Sora video tool heads to ChatGPT
By Riley Hart
Image / Photo by BoliviaInteligente on Unsplash
OpenAI may drop Sora’s video wizard right into ChatGPT.
OpenAI’s video generator, Sora, could soon be baked into ChatGPT, a move that would turn the chatbot into a one-stop content studio. The Verge reports that The Information says Sora, which is currently only available on its website or as a standalone app, could become a built-in feature inside ChatGPT. If true, this would mirror how ChatGPT expanded with image-generation capabilities last year and could elbow the product further into everyday creative and professional workflows. The idea of video generation inside the chat box sounds convenient, until you remember the real-world costs and risk calculus that come with more powerful AI tools.
The report frames Sora as a potential bid to shore up user growth for ChatGPT by offering a more immersive, media-ready experience without leaving the interface. Sora, which only recently arrived in the market—“less than a year ago,” according to coverage—has yet to approach the popularity of ChatGPT itself. Integrating it into ChatGPT would lower the friction of switching apps, letting users draft scripts, storyboard ideas, and produce short clips in the same session where they brainstorm. But it also amplifies a thorny problem: deepfakes. The same capability that could accelerate video production risks enabling more convincing, deceptive content, unless OpenAI layers in robust guardrails, watermarking, and moderation.
From a product and policy standpoint, this integration would test how OpenAI balances creative power with accountability. If authorities and platforms have already nagging concerns about AI-generated imagery, extending into video multiplies those concerns: longer-form, potentially persuasive media, with less friction to produce at scale. The Verge notes the potential for a flood of deepfake-style output, which would put more pressure on content policies and detection tools. Pricing and access remain unclear; no official rollout date, no confirmed subscription tier, and no stated limits were disclosed in the reporting. That ambiguity matters because it shapes who benefits from the feature and how broadly it’s adopted. If OpenAI prices it aggressively or ties it to a premium tier, the uptake could be slower than a casual rumor suggests.
Two concrete practitioner insights stand out. First, the economics of real-time video generation inside ChatGPT are non-trivial. Video rendering is far more compute-intensive than image generation, and delivering this inside a chat flow means latency, throughput, and cost will all become part of the user experience. Without transparent usage caps or economies of scale, expect performance to become a negotiation point for teams relying on it for quick-turn content. Second, the legality and ethics layer is cleaner in theory than in practice. OpenAI will need a credible strategy for watermarking outputs, provenance, and content-usage rules to mitigate misuse while preserving creative freedom. In user-facing terms, that means clear signals when a video was AI-generated and straightforward controls for filtering or disabling certain outputs.

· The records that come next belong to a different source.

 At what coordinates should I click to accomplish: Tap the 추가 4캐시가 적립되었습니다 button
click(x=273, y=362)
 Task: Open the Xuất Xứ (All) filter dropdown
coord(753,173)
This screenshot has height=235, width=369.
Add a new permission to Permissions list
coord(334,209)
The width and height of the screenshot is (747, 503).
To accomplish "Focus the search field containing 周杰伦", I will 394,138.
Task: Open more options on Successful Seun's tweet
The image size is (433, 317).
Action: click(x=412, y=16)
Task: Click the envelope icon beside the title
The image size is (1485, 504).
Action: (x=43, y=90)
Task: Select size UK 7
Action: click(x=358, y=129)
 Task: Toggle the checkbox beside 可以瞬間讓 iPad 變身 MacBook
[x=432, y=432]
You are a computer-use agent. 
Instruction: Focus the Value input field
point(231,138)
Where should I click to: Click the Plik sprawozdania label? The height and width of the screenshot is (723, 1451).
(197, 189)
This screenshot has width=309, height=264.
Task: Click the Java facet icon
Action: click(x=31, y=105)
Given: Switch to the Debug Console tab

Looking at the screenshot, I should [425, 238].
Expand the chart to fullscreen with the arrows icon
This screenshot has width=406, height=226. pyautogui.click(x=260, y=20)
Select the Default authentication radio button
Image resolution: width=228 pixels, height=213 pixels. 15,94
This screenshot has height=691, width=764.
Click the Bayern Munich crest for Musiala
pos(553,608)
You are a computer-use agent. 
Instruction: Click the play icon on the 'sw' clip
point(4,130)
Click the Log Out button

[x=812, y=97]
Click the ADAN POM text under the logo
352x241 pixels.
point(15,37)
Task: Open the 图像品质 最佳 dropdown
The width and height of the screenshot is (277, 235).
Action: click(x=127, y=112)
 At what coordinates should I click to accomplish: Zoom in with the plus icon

What to watch next is straightforward: official confirmation from OpenAI, details on pricing and access, and any developer or enterprise controls that accompany the feature. If OpenAI leans hard into safeguards, the move could preserve trust while delivering a productivity boost. If safeguards lag, the feature could reignite debates about AI-generated media and platform responsibility, even as it presses the boundaries of what a chat-based assistant can deliver.